=== Listed entries ===

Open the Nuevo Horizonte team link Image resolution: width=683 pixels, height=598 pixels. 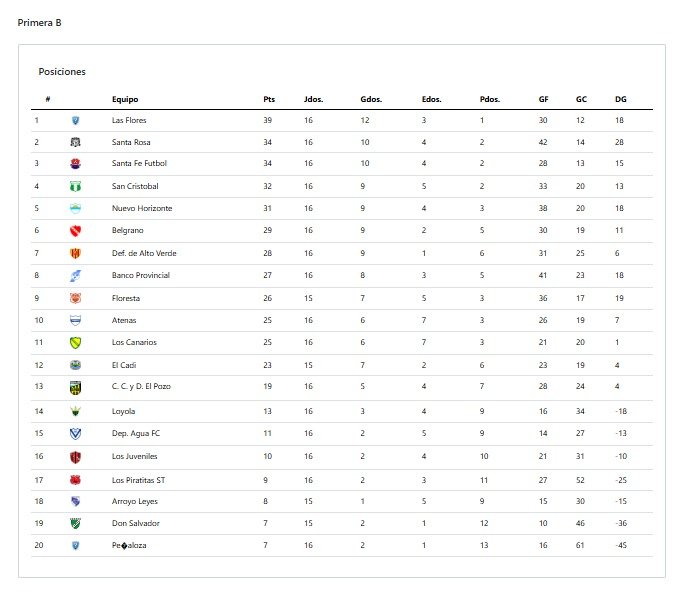[x=142, y=208]
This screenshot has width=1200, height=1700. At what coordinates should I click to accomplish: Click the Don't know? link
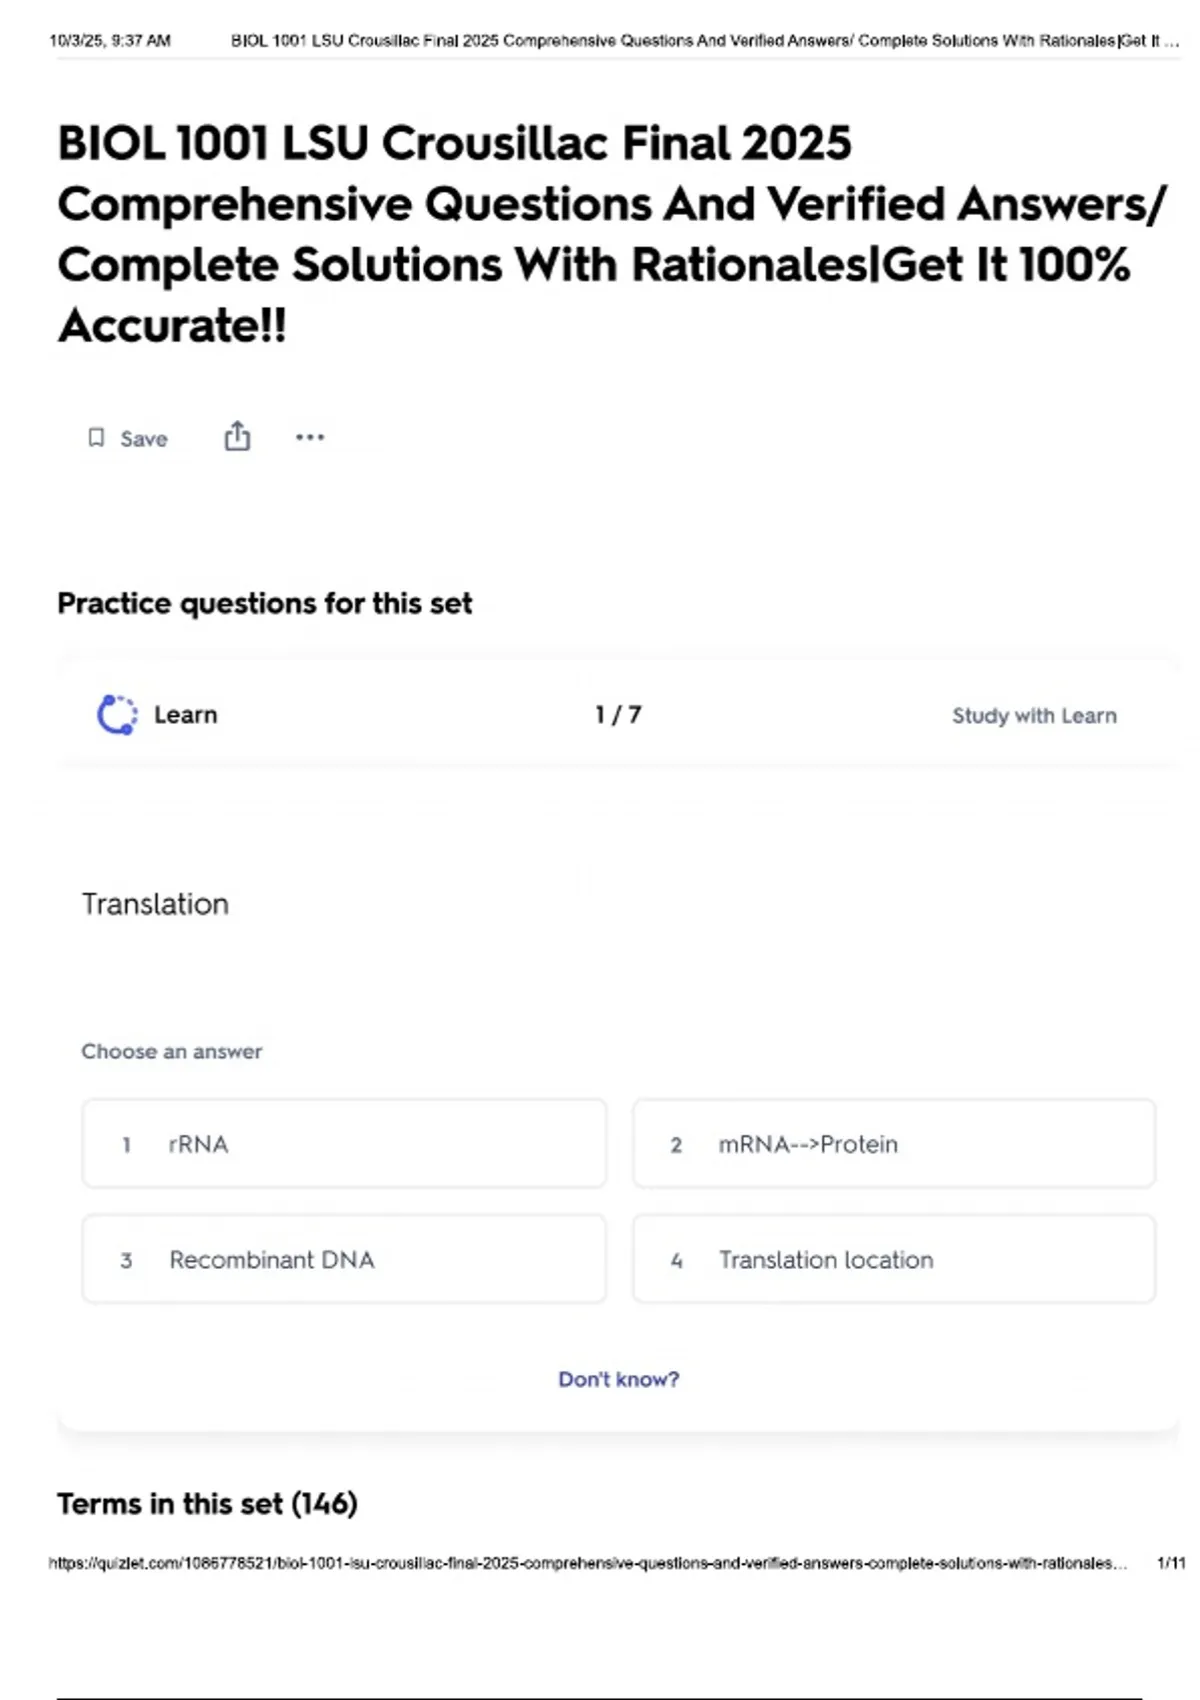point(618,1379)
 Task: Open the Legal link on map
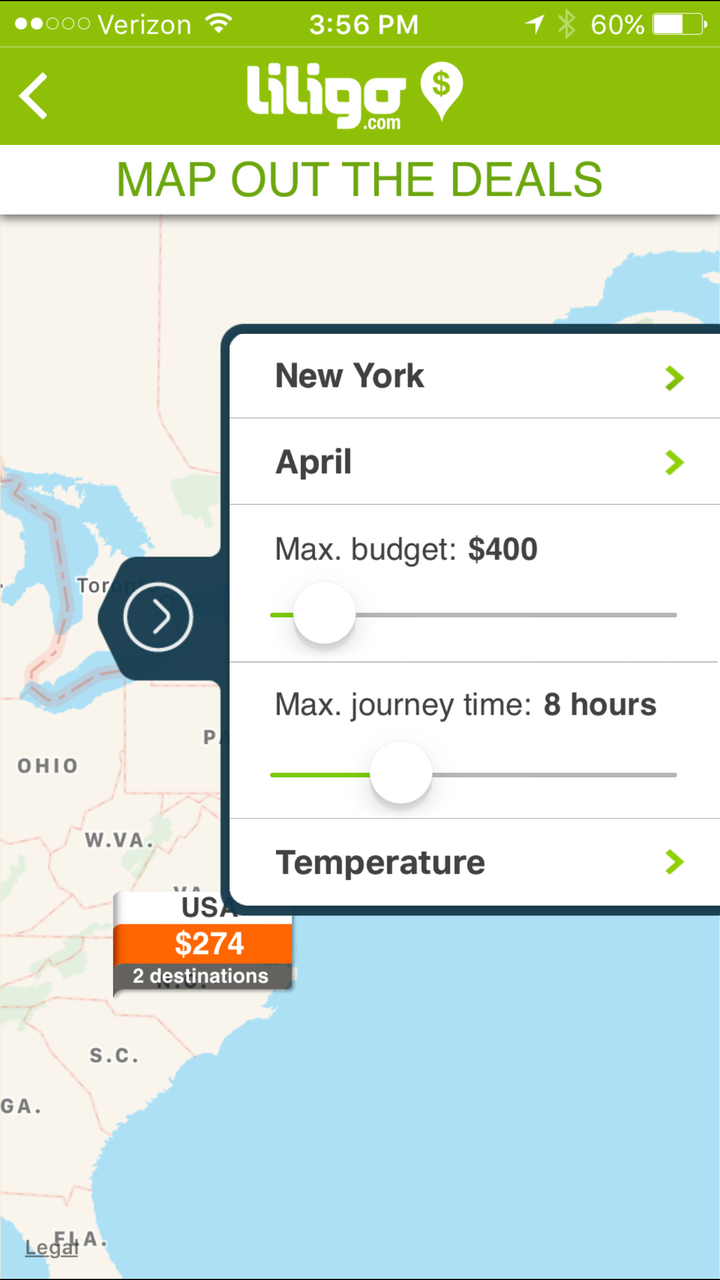50,1247
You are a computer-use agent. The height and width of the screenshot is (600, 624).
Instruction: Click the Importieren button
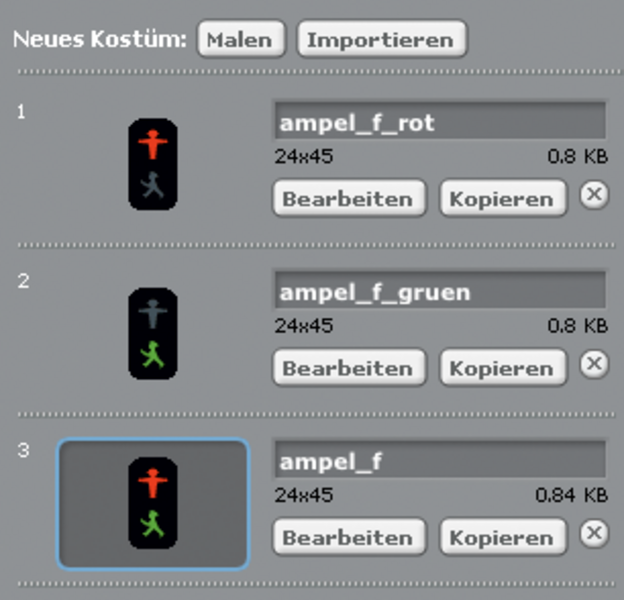click(380, 40)
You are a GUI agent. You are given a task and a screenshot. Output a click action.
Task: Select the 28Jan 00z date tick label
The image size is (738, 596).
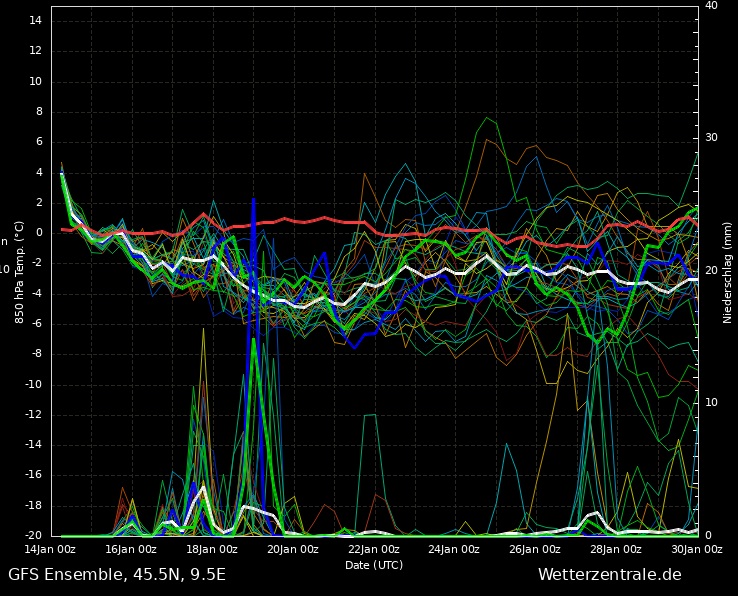tap(616, 549)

===

* _Work to do_
Quote verbatim the part of the data that begins with the line containing "You are a GUI" and runs through the end of the data, omitting the pictures from your answer.

* _Task answer_
You are a GUI agent. You are given a task and a screenshot. Output a click action.
Task: Select the 28Jan 00z date tick label
The image size is (738, 596).
tap(616, 549)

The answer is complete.